The word is rolling across the tubes. FriendFeed, which has had constantly-updating real-time feeds for some time, has now added this capability to searches. Both Jesse Stay and Louis Gray have written about this capability, and have embedded it also - Stay on the right sidebar of his blog, Gray in the post itself.
But is this useful? Whenver I think of FriendFeed real-time, I think of Steven Hodson. Back when the constantly-updated real-time feed was the default flavor for the FriendFeed beta, Steven Hodson became physically ill:
Have you ever felt like you’ve just gone ten rounds with Muhammad Ali and come out the worse for it?
Well that is pretty similar to the last twenty minutes I’ve sat here watching the real-time web go scrolling by at breakneck speed on the new Friendfeed beta site. Besides being in bad need of some Gravol (anti-nausea drugs for you non-Canadians) I am really wondering if this fascination with slapping us in the face with all the world’s inanity is really what people like Tim Berners-Lee thought of when the whole idea of the real-time web came about.
And just yesterday, Rob Diana wrote a post which asked the question "Is The Real Time Web A Solution In Search Of A Problem?" Now he did identify a couple of cases - emergencies, major breaking news - but that was pretty much it. Even Louis Gray doesn't want to spend all day at a computer searching for up-to-the-minute mentions of his name.
So anyways, I've been thinking about ways in which this technology can be applied in my life, and here's the best that I've found so far. As you know, I work in the biometric industry, and one of my FriendFeed saved searches relates to various biometric technologies. This is represented by the search term http://friendfeed.com/search?q=facial+recognition+OR+fingerprint+OR+biometric. (It was longer, but I started to have problems with longer search strings.) The results of this searh look like this.
Now I'll usually check the search once every day or two. But would it benefit me to have a window constantly open with this search, so that I would know immediately when one of these biometric technologies was mentioned?
In my case, no.
But there are some people who would benefit - people who monitor their corporate brands. Now "Jesse Stay" is in a way a corporate brand (as are we all), but he'd probably be more interested in monitoring mentions of SocialToo.
And Daniel Ha certainly has something he'd like to monitor.
And, come to think of it, I could always monitor mentions of this blog.

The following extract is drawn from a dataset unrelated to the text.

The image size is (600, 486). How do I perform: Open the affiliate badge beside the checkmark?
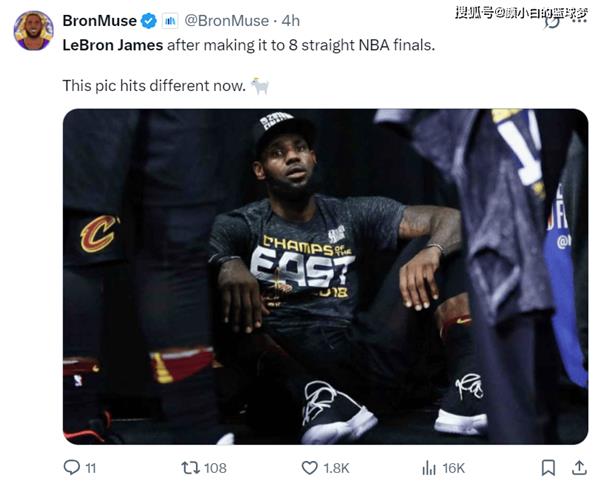point(170,21)
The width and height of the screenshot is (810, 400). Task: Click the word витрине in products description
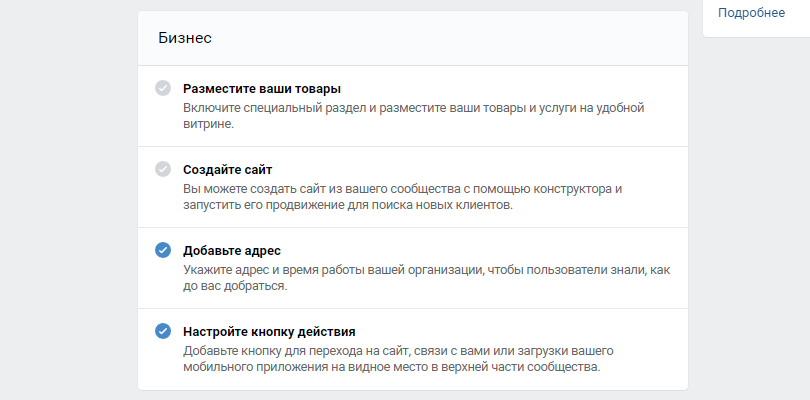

But as to whether any of these searches require a real-time feed, it depends upon two factors: the traffic, and the importance. For example, Daniel Ha is running a service that people such as I depend upon, and it is imperative that he know about mentions (positive or negative) as soon as possible. In my case, if someone were to say "Empoprise-BI is the stupidest blog that I have ever read," the world would not end if I wasn't immediately made aware of the statement.
And I haven't even gotten to the big corporations. You can bet that Motrin is monitoring corporate mentions after the whole Motrin Moms thingie. And what about Chrysler?
Now the drawback, as Gray noted, is that the best FriendFeed search can only search FriendFeed. This is what I said:
So if you enter a blog post title, all that FriendFeed knows about is the title. But if you then append portions of the post (or the entire post) as one or more comments, then FriendFeed can search that also (provided you're not using an "intitle" search or something like that). One ramification is that if you really want people to see your blog post content, and it's not critical that they go back to the original source to do so, then you should append your entire blog post as a comment - and coincidentally, FriendFeed recently expanded its commenting capabilities to allow long comments.
Now this post will automatically show up in FriendFeed, but only the title will show up. So people searching for the word "cool" in FriendFeed will find this, but people searching for "the Land and Water Conservation Fund Act of 1965" will not...unless, as I mentioned above, I choose to paste the entire post into FriendFeed as a comment.
For Aaron Copland's sake, I won't do that.